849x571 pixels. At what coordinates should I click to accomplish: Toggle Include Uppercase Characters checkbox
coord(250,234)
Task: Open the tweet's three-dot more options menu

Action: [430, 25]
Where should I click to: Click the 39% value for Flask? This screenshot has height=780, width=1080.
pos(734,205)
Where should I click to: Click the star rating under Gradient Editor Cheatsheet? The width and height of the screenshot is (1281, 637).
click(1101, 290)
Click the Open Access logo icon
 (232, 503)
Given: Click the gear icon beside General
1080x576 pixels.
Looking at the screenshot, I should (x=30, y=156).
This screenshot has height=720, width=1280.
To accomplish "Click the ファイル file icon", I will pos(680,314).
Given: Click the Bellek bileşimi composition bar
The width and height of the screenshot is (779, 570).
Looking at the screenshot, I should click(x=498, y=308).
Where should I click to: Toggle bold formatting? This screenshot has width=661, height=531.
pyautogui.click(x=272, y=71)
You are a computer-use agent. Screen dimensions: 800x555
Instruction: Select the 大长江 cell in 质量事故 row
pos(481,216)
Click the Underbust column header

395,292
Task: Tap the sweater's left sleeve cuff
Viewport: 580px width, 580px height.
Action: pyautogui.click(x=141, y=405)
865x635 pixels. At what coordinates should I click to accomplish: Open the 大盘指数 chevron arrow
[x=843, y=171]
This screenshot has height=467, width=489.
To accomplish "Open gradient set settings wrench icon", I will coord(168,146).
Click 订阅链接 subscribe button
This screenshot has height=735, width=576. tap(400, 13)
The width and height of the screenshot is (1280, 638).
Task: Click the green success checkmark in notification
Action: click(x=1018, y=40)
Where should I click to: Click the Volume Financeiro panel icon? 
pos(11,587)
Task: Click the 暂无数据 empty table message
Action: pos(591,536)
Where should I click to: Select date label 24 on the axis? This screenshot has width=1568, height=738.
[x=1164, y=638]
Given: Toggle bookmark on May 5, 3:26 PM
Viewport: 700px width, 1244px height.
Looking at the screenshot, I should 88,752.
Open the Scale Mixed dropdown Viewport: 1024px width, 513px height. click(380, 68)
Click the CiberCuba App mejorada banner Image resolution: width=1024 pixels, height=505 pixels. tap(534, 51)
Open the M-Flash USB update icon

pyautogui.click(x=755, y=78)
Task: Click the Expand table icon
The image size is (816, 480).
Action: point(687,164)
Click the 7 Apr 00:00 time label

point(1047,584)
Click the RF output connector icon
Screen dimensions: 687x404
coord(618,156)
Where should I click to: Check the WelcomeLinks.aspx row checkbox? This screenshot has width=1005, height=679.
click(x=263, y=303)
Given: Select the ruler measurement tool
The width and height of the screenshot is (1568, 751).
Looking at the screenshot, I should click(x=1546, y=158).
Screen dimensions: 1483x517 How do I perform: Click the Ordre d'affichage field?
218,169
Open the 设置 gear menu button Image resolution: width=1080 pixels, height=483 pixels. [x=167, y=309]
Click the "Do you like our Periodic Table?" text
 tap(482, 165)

WORK INSTRUCTION: From the material above, count the lines that include "will" and give only the total.

EXERCISE RESPONSE: 2